╭─ MATERIAL FOR THE TASK

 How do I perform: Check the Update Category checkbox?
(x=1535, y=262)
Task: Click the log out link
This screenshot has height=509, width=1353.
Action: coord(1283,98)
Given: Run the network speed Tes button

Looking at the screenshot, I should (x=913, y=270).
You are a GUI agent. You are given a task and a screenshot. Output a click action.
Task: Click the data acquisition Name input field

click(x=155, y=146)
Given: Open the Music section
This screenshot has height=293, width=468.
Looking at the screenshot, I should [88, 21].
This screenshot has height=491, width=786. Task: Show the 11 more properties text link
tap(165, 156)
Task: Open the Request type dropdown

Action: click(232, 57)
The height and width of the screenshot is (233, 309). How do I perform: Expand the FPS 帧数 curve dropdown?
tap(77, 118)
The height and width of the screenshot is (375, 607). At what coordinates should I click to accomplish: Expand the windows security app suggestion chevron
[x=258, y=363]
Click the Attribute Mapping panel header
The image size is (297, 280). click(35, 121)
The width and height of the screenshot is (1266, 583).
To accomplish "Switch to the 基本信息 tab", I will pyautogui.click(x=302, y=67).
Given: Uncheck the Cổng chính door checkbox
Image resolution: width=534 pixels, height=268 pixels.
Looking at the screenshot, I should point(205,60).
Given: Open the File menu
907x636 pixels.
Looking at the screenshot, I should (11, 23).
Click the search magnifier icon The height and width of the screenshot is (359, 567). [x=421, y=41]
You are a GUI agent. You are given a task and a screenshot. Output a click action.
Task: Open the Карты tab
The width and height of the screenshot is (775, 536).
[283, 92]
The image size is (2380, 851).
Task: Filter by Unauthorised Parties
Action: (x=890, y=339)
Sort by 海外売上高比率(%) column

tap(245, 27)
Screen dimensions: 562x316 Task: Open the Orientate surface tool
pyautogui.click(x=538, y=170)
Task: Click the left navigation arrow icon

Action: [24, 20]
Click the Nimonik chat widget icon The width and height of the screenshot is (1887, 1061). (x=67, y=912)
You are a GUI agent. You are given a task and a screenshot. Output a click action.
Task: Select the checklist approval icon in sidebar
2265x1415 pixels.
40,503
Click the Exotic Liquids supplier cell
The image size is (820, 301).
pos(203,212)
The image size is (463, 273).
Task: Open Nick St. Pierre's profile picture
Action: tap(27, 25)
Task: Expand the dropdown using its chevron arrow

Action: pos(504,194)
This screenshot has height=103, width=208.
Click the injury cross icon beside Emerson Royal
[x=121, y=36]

╰─

→ TASK DETAILS
Starting with the line that contains "The height and width of the screenshot is (375, 607)." and going on through the last line of the items, write out those lines as a numbered list, skipping any blank lines.

→ EXERCISE OUTPUT
1. The height and width of the screenshot is (375, 607). At what coordinates should I click to accomplish: Expand the windows security app suggestion chevron
2. [x=258, y=363]
3. Click the Attribute Mapping panel header
4. The image size is (297, 280). click(35, 121)
5. The width and height of the screenshot is (1266, 583).
6. To accomplish "Switch to the 基本信息 tab", I will pyautogui.click(x=302, y=67).
7. Given: Uncheck the Cổng chính door checkbox
8. Image resolution: width=534 pixels, height=268 pixels.
9. Looking at the screenshot, I should point(205,60).
10. Given: Open the File menu
11. 907x636 pixels.
12. Looking at the screenshot, I should (11, 23).
13. Click the search magnifier icon The height and width of the screenshot is (359, 567). [x=421, y=41]
14. You are a GUI agent. You are given a task and a screenshot. Output a click action.
15. Task: Open the Карты tab
16. The width and height of the screenshot is (775, 536).
17. [283, 92]
18. The image size is (2380, 851).
19. Task: Filter by Unauthorised Parties
20. Action: (x=890, y=339)
21. Sort by 海外売上高比率(%) column
22. tap(245, 27)
23. Screen dimensions: 562x316 Task: Open the Orientate surface tool
24. pyautogui.click(x=538, y=170)
25. Task: Click the left navigation arrow icon
26. Action: [24, 20]
27. Click the Nimonik chat widget icon The width and height of the screenshot is (1887, 1061). (x=67, y=912)
28. You are a GUI agent. You are given a task and a screenshot. Output a click action.
29. Task: Select the checklist approval icon in sidebar
30. 2265x1415 pixels.
31. 40,503
32. Click the Exotic Liquids supplier cell
33. The image size is (820, 301).
34. pos(203,212)
35. The image size is (463, 273).
36. Task: Open Nick St. Pierre's profile picture
37. Action: tap(27, 25)
38. Task: Expand the dropdown using its chevron arrow
39. Action: pos(504,194)
40. This screenshot has height=103, width=208.
41. Click the injury cross icon beside Emerson Royal
42. [x=121, y=36]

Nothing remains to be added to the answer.